DesktopLinux.com has proclaimed (http://www.desktoplinux.com/news/NS3432021257.html) July 4th wIndependence Day: " wIndependence Day celebrates the burgeoning use of Linux on business, government, educational institution, and personal end-user computer desktops as an alternative to dependence on Microsoft's Windows operating system and associated products. " Quotes are included from Michael Robertson of Lindows.com and Jeremy White of CodeWeavers. Essays are being solicited with winners receiving at shot at some great prizes.

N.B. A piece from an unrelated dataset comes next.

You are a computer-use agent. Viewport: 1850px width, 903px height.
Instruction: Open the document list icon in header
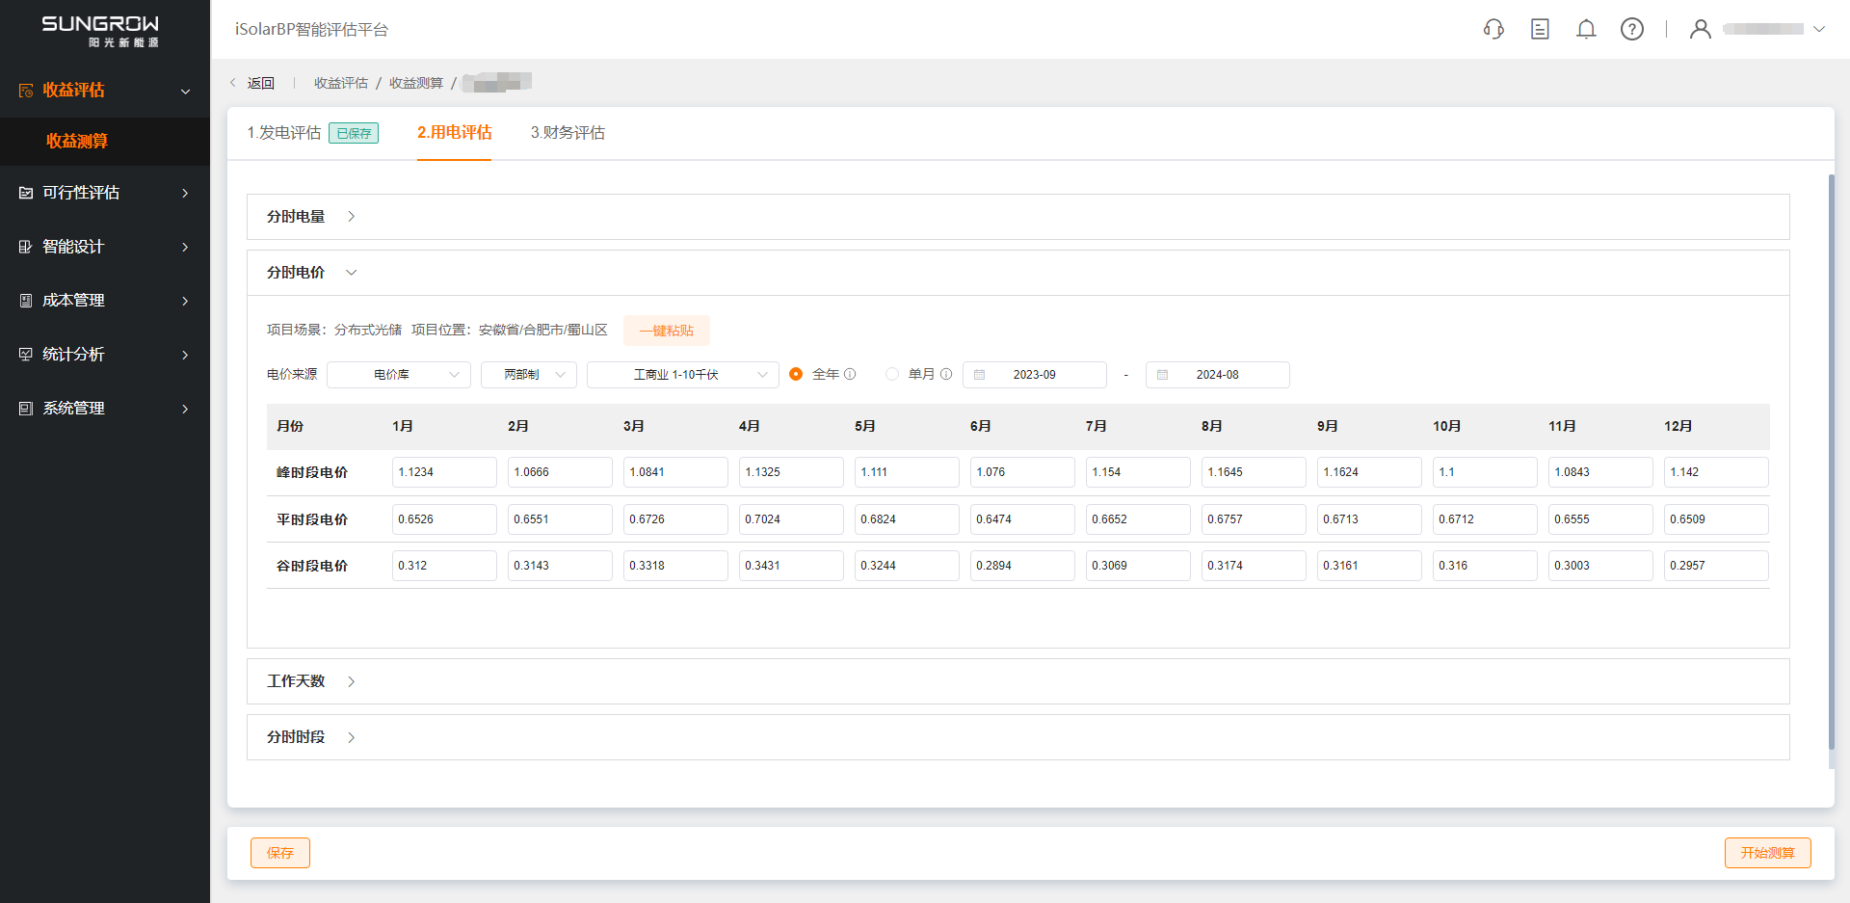coord(1540,29)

Speaking of contests, TransGaming has extended both the Win a Gaming PC (http://www.transgaming.com/news.php?newsid=32) and the Name the Logo (http://www.transgaming.com/news.php?newsid=30) contest. The first one requires you to refer people (http://www.transgaming.com/create_accnt.php?referer=vinn) to TransGaming for membership, the second is a contest open to all TransGaming members. Anyway, that's not the interesting news.

Seen on the sidebar of the TransGaming website was a reference to "COMING SOON: Three KOHAN titles available at TransGaming" . Kohan is an immensely popular game that falls into the real time strategy genre.

The biggest news of all comes out of Wal-Mart. You can now purchase (http://www.walmart.com/catalog/product_listing.gsp?cat=96356&dept=3944&path=0%3A3944%3A3951%3A41937%3A86796%3A96356&bti=0&sb=61) a Microtel PC pre-loaded with Lindows SPX online. NewsForge pointed out the wording on the website (http://newsforge.com/newsforge/02/06/18/1344258.shtml?tid=23) has changed since the initial press release.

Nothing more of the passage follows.